TASK REQUIREMENTS = From the line that contains "children's books (29, 466)" through the line that contains "[Share on LinkedIn] (101, 488)", output every line of the listing below exactly and leave out all the rest.

═══ RECORDS FOR THE TASK ═══

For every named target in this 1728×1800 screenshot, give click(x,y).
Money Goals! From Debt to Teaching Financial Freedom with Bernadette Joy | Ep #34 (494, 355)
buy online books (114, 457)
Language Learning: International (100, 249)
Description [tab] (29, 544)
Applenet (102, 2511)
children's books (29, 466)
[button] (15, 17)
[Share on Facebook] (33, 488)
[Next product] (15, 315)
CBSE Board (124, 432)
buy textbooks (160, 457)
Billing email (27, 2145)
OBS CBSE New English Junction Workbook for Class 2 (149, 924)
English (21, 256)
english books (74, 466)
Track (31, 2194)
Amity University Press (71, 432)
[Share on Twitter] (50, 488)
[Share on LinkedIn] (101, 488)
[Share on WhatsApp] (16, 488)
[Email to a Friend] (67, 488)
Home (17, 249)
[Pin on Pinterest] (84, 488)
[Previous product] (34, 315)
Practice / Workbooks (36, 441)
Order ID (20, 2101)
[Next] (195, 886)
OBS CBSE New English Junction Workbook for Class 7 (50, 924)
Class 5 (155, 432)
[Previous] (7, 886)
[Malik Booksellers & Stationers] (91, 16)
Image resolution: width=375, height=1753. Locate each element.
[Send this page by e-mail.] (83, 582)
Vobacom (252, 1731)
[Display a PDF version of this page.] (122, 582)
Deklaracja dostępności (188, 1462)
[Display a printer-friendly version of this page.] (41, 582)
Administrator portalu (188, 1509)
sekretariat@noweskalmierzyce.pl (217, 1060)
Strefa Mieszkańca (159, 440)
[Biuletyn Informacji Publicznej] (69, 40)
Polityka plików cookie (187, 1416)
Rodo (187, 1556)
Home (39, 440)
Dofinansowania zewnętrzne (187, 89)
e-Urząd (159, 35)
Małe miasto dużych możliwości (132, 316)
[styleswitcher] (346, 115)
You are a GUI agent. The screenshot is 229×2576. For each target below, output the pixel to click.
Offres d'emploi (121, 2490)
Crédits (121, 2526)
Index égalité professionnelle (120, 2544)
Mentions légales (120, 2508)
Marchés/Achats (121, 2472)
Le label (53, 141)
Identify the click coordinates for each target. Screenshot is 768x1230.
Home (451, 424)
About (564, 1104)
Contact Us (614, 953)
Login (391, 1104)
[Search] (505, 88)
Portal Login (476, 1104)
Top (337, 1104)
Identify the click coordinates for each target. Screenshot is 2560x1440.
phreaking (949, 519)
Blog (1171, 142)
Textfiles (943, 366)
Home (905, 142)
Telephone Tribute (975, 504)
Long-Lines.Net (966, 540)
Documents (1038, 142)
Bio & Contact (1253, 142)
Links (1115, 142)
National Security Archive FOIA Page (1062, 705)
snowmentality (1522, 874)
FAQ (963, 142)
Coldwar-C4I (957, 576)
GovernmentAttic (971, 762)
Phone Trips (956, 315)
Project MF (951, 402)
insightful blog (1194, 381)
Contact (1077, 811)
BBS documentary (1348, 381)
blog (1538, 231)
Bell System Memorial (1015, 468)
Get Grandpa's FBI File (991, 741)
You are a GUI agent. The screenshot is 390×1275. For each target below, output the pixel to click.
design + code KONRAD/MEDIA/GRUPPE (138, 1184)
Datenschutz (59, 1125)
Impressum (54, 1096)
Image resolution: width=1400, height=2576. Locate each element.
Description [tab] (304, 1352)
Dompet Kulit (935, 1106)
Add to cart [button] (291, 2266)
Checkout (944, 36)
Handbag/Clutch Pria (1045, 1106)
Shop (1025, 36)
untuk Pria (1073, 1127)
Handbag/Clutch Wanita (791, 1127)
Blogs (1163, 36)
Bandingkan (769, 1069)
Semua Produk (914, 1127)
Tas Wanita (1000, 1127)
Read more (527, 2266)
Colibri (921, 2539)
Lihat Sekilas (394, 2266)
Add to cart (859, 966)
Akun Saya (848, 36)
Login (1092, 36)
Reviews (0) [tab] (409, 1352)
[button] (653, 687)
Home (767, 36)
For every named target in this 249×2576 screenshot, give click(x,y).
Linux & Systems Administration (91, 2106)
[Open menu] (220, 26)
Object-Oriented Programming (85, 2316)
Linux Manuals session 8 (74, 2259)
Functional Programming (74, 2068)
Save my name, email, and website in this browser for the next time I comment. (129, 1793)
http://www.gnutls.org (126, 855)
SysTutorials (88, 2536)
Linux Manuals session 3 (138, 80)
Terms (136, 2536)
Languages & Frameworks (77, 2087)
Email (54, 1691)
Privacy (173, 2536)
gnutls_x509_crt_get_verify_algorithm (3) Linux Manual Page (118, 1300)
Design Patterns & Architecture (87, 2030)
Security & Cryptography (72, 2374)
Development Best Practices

═══

EXPECTED ANSWER =
children's books (29, 466)
[button] (15, 17)
[Share on Facebook] (33, 488)
[Next product] (15, 315)
CBSE Board (124, 432)
buy textbooks (160, 457)
Billing email (27, 2145)
OBS CBSE New English Junction Workbook for Class 2 (149, 924)
English (21, 256)
english books (74, 466)
Track (31, 2194)
Amity University Press (71, 432)
[Share on Twitter] (50, 488)
[Share on LinkedIn] (101, 488)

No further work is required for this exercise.